Eminent domain to seize “The Interview”?

It’s being suggested, in the wake of widespread outrage over the yanking of the film under threat, but please: let’s not run the whole country like the state of Maryland.

Also on the Sony affair, from @conor64: “Failure to release The Interview is less a sign of corporate cowardice than overbroad liability laws that would let people sue after attack.”

7 Comments

  • Is it possible that Sony might yet release this picture and that with all the free publicity it’s received, exceed its wildest expectations of box office receipts?

  • Don’t forget that families of victims at the Colorado movie theater killings sued the theater chain, alleging that they should have foreseen this possibility and taken necessary precautions. I don’t recall any outrage from the usual left of center types over this action. Now that there is a case where there was a direct threat aimed at theaters that showed The Interview, why shouldn’t they have chosen to cancel showings?

  • I have been making a similar proposal to Prof. Magliocca’s:

    Leaving Sony to twist in the wind will send a message to the rest of the American press not to offend the World’s other evildoers. Today we lose a frothy comedy, but serious reporting would be next. We see the model in current reporting from Gaza: sturdy denials from all but a few brave souls of Hamas’s human shield tactics.

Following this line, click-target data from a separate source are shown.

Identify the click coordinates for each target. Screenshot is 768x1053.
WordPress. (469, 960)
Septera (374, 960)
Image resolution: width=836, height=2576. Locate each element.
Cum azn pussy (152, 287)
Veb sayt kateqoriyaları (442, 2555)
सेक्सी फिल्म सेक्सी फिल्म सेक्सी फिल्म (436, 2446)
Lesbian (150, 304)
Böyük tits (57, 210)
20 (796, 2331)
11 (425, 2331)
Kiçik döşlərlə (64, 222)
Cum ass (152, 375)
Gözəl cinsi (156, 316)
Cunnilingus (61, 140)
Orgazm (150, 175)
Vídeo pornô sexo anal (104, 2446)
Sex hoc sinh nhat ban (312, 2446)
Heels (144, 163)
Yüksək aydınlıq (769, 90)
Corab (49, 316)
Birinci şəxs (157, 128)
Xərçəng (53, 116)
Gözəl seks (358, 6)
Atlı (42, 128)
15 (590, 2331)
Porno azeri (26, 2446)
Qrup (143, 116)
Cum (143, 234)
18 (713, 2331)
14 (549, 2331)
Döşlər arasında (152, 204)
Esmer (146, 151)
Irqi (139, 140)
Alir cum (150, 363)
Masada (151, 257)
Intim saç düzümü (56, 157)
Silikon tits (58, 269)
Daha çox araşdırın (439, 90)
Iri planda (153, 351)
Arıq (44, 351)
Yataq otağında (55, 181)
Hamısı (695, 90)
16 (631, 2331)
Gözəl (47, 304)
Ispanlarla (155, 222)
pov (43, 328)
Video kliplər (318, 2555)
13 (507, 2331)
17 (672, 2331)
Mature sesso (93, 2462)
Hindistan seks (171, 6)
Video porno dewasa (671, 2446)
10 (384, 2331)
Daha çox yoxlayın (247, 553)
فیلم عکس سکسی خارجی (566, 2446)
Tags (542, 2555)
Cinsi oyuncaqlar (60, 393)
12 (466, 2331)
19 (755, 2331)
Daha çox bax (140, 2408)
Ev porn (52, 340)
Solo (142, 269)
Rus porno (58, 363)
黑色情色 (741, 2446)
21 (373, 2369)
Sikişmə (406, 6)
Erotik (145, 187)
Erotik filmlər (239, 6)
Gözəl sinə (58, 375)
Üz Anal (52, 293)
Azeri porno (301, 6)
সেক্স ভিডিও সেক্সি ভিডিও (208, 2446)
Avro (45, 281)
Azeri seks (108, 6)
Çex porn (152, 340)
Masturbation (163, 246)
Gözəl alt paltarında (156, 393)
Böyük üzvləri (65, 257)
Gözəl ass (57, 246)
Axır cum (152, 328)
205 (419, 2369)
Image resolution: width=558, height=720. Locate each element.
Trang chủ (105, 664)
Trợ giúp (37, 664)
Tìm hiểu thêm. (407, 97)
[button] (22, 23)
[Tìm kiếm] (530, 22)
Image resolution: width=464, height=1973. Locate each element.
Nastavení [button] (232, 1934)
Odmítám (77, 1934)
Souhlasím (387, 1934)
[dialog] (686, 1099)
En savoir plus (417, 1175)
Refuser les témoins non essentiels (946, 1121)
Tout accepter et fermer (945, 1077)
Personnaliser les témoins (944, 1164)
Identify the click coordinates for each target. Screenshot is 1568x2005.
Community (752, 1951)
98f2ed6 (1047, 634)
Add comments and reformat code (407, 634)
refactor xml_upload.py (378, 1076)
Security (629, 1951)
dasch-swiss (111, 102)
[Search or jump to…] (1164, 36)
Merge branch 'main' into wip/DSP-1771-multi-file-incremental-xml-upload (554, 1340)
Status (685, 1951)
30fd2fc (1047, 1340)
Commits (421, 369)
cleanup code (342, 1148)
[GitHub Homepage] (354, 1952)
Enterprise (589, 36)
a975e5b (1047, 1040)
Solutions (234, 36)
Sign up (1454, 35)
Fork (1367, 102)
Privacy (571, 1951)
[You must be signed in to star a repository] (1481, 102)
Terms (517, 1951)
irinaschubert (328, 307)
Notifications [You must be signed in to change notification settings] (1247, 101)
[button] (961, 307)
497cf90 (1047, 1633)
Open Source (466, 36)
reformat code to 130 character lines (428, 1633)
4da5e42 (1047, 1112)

    (1) Following the 9-11 example, Congress should set up a fund to compensate Sony, their clients, and others for substantive losses. Apart from that, our court system should be closed, especially to lawsuits citing failure to humor thugs as “negligence.”

    (1a) Some might claim that Sony deserves to be sued anyways for substandard security. We should not go down that road unless Sony was blatantly below the standards of their industry. Otherwise, we might encourage other media companies to appease thugs as a cheaper alternative to upgrading their security.

    (1b) As part of the settlement, the US government can seize reprint rights of the film by eminent domain, and distribute it at will.

  • We are now seeing the opposite side of the same coin vis how to deal with tyrants.
    Recall how CNN was oh so cozy with Saddam Hussein, so that CNN reporters could report from Baghdad and were getting access and exclusive interviews. The fact that Saddam’s regime was dictating the propaganda to CNN was, well, sort of swept under the rug. That relationship provided ammunition that lefties used against President Bush.
    Now that a tyrant is using a different tactic, one that affects the livelihood of those same lefties, well, not so cozy a relationship now, is it?

  • Seizure using eminent domains presents freedom of speech issues, but I see no objection to the government paying Sony to dedicate the film to the public domain.

    Also, there is predcedent for the government assuming liability in order to get a private company to act. The pharmaceutical companies were reluctant to produce the swine flu vaccine in 1976 due to liability concerns so the federal government assumed liability for bad reactions.

  • @Hugo: Your ideas seem almost contradictory. You don’t want to give media companies “cheaper alternatives to upgrading their security”, yet you want to bail them out when their security is breached? And you’d have the United States bail out a Japanese company for an action taken by North Korea?

    Also, it would only be eminent domain if the movie was taken from Sony against their wishes (if Sony agreed to this as a condition of a bailout, it would essentially just be a sale.) I cannot fathom how such an action could possibly be appropriate.

  • @David–

    I am proposing a “friendly” eminent domain seizure (with the Fifth Amendment guarantee of “just compensation”), to give Sony a “force majeure” excuse to dodge continuing censorship demands from North Korea.

    Sony is more than just “a Japanese company”: it is also one of America’s largest media companies. North Korea is an old enemy with lots of American blood on its hands.

    The specific “cheap alternative” to state-of-the-art security for media companies that I wish to obviate is to become tame servants of the world’s thugs. Note also that under current US tort law, even “state of the art” is not an adequate defense for liability, once it is breached.